Both of these free tools help farmers protect their assets. They evaluate pressure changes along the tubing, the diameter of the pipe, different row lengths and changes in elevation to determine the best hole sizes to punch in the irrigation pipe. Soil-moisture sensors are another technology resource, allowing farmers to see when they should initiate and terminate irrigation events.
Surge valves can also be a good investment for farmers who find that their conventional systems lose water when it slows down and falls below the root zone; surge valves skip this problem entirely by pulsing water across the field, where it can shoot over the area that’s already been wetted and reach the spots that need more attention.
Coupling different irrigation technologies, like the aforementioned soil-moisture sensors, surge valves and well timers with computerized tools such as PHAUCET and PipePlanner provide farmers with actionable information to make irrigation decisions.
These tools will help farmers irrigate smarter, but irrigators should always plan ahead. Whether it be measuring flow rates, elevations or field dimensions, there are a handful of free and easy ways to improve irrigation systems during the offseason.
“Being prepared is very important,” said Simmons. “Even before the seed is planted, farmers should have an irrigation plan in place.”
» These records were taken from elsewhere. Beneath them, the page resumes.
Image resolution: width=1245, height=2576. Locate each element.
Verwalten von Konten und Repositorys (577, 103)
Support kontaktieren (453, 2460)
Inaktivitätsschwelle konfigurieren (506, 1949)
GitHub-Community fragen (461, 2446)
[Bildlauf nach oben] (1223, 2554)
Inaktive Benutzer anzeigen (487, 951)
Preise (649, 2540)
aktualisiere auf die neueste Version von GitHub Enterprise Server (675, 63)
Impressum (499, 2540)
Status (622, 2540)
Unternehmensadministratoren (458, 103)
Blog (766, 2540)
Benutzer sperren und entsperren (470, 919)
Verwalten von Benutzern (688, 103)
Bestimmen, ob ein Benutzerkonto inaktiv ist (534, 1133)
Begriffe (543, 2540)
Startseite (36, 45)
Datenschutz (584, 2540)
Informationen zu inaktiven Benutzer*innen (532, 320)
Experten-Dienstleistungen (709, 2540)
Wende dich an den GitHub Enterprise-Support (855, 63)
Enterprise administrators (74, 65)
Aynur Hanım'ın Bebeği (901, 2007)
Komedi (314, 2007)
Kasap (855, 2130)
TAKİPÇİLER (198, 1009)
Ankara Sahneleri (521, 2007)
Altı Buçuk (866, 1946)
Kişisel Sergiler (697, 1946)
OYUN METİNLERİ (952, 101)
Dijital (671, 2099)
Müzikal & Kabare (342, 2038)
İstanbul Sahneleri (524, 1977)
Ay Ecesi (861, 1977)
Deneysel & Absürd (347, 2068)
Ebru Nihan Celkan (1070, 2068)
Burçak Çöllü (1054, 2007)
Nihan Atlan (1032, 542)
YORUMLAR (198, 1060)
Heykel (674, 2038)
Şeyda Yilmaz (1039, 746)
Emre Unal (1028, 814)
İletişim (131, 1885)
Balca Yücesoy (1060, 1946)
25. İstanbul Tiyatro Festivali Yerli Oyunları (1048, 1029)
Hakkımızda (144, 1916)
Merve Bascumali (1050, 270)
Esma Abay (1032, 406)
Irrigators can use such technologies and plan ahead to be smarter irrigators, know when to irrigate and how to irrigate more efficiently. However, they should also be wary of when to turn off the water to avoid over-watering their crop and destroying potential soybean successes. While the point of irrigation is to provide the necessary amount of water to your crop, over-irrigating can be costly and may also damage healthy plants. Simmons states that the use of a flow meter can help you understand how much water you’ve already applied to a field – and let you know when it’s time to turn off the water.
Being a smarter irrigator is as easy as being aware what technology is available to you, planning ahead to use that technology most resourcefully and knowing when – and when not – to irrigate. Using Simmons’ tips will have any farmer on their way to being a master irrigator in no time.